Suppose you dissolve 52.2 g of Na2CO3·xH2O in enough water to make 5.00 L of solution. The final concentration of the solution was found to be 0.0366 M. Determine the integer x in the hydrate: Na2CO3·xH2O. Round your answer to the nearest integer.

Answer 1

x = 10.

Step-by-step explanation:

• Molarity is the no. of moles of solute dissolved in a 1.0 L of the solution.

M = (no. of moles of Na₂CO₃·xH₂O) / (Volume of the solution (L)).

∴ no. of moles of Na₂CO₃·xH₂O = (M of Na₂CO₃·xH₂O)*(Volume of the solution (L)) = (0.0366 M)*(5.0 L) = 0.183 mol.

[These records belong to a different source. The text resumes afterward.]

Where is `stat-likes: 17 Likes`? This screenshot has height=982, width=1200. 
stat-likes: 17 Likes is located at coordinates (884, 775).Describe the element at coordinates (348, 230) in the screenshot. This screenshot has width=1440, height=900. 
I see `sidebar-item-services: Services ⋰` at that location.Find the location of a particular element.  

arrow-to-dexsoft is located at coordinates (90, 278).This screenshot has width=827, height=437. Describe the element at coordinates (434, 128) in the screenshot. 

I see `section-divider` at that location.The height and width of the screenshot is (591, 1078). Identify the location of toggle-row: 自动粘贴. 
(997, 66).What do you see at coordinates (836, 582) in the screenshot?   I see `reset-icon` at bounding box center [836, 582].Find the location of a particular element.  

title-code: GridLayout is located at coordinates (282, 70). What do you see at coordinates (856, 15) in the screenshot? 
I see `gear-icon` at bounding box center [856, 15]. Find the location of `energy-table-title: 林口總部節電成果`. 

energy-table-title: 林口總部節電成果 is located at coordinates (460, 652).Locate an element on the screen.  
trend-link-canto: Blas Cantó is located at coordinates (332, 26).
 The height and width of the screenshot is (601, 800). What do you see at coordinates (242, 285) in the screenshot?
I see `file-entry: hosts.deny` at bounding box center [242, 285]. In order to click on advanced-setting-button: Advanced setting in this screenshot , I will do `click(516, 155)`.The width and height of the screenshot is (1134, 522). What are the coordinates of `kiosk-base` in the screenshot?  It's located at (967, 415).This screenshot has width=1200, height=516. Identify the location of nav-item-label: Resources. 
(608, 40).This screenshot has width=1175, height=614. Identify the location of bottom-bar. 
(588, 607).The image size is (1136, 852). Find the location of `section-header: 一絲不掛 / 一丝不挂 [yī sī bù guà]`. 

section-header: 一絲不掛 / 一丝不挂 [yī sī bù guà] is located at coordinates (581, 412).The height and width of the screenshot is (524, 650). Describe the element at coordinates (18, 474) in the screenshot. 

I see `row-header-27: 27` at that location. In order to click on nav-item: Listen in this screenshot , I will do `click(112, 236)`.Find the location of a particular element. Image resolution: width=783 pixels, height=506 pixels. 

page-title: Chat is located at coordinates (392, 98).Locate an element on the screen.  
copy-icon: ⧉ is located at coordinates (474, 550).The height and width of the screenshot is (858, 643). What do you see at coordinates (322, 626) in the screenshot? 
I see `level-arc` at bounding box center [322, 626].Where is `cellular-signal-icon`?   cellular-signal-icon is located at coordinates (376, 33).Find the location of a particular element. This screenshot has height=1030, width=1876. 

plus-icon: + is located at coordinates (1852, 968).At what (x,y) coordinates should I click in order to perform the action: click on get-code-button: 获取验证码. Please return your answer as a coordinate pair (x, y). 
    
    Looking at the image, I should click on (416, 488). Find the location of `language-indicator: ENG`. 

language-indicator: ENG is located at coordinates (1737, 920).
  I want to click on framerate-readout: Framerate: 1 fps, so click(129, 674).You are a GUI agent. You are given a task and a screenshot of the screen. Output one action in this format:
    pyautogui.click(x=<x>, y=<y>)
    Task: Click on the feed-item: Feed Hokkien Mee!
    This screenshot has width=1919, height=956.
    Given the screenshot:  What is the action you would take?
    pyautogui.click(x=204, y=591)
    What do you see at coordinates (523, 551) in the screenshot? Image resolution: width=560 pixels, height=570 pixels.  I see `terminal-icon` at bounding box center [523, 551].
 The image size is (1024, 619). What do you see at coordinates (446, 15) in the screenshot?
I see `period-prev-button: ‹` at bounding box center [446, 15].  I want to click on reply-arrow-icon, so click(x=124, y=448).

∵ no. of moles = mass/molar mass

∴ Molar mass of Na₂CO₃·xH₂O = (mass of Na₂CO₃·xH₂O)/(no. of moles of Na₂CO₃·xH₂O) = (52.2 g)/(0.183 mol) = 285.245 g/mol.

∵ The molar mass of Na₂CO₃·xH₂O = Molar mass of Na₂CO₃ + x (molar mass of water).

The molar mass of Na₂CO₃·xH₂O = 285.245 g/mol.

Molar mass of Na₂CO₃ = 105.9888 g/mol.

molar mass of water = 18.0 g/mol.

∴ 285.245 g/mol = 105.9888 g/mol + x (18.0 g/mol).

x (18.0 g/mol) = 285.245 g/mol - 105.9888 g/mol = 179.257 g/mol.

∴ x = (179.257 g/mol)/(18.0 g/mol) = 9.958 ≅ 10.